To my confusion, he seems intent only on holding my gaze.
His lips part as he inhales a deep breath, stronger than before.
I sense the wand’s power, giving him a surge of energy a moment before he raises it off his stomach and points it at me.
“Death,” he says.
Power from the wand shrieks upward, streaking past me, so close to my face that it burns my cheek.
I twist to see Hadrix creeping up behind me just as the wand’s power hits him.
He drops to his knees as the life disappears instantly from his eyes, and he drops to the soil beside his wife’s body.
I’m still crouched beside Striker, and now his hand touches my cheek, just his fingertips, as he holds the wand clear of my face.
The gentle way his fingers graze my jaw and one corner of my lips shocks me.
I freeze, my heart thumping harder than I expected, while my snakes slither around my shoulders and waist, their movements calming.
Striker’s arm drops back to his chest. Without a word, he presses the wand tightly against his heart.
I’m not sure what he’s doing until the molten lava that flows through the open veins down his arms begins to spread across his hand, the fiery substance flowing along the surface of the wand now clutched to his chest.
The lava lines on his torso break free from their confines and flow toward the wand, sliding across his skin until the white bone is covered in fire and no longer visible.
His eyes close, and the lava disperses, drawing away from where the wand used to be, leaving nothing behind.
My eyes widen to see that the wand is…
Gone.
He destroyed it in the fires of hell that he carries within himself.
He chose.
His face is smudged with dirt and blood. His incisors rapidly disappear. The fire in his eyes is finally dying.
He won’t last long now, but his choice has determined that I won’t be the one to kill him.

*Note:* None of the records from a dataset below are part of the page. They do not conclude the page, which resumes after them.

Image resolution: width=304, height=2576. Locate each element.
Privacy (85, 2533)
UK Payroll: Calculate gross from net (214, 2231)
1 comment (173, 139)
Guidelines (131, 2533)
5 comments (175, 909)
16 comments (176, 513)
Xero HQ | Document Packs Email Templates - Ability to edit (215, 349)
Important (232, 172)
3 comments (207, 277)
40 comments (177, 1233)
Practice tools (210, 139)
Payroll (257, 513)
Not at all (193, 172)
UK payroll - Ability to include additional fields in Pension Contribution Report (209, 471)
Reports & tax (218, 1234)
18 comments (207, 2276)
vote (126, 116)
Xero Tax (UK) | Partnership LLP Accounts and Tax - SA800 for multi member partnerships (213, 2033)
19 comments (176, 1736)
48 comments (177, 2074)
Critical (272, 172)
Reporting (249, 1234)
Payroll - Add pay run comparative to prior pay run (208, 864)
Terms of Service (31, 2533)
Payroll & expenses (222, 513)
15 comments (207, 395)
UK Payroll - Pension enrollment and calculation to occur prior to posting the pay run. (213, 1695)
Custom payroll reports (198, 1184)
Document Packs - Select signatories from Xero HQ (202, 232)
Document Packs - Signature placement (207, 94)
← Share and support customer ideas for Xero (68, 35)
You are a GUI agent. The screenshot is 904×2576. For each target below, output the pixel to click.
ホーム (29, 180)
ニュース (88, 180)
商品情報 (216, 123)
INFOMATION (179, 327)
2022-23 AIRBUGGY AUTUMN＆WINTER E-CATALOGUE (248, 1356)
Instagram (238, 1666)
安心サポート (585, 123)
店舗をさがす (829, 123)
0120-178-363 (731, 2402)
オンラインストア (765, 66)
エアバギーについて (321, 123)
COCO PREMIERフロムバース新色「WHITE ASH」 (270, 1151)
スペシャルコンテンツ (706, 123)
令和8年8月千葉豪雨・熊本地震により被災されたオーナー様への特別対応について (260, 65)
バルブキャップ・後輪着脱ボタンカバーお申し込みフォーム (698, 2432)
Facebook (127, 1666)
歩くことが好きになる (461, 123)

The strangest feeling fills my chest. As if… I’m about to lose something that might have once been precious to me.
I push that feeling away.
It has no place in my mind or my body.
I’m already turning to the human men with guns, among whom the tension is rising to a breaking point. I don’t fear them, but I won’t stand for them killing anyone else who doesn’t deserve to die today.
I quickly rise to my feet, but Striker’s whisper stops me.
“Peyton,” he says. “I choose you.”
Perplexed, I stare back at him.
I am not to be chosen.
“I will not kill you today,” I say before I spin on my heels and hurry away from him, rushing toward the twitchy gunmen.
They all train their guns on me, although the smart ones are looking at the gaps in the fence, no doubt wishing they’d taken the chance to escape already.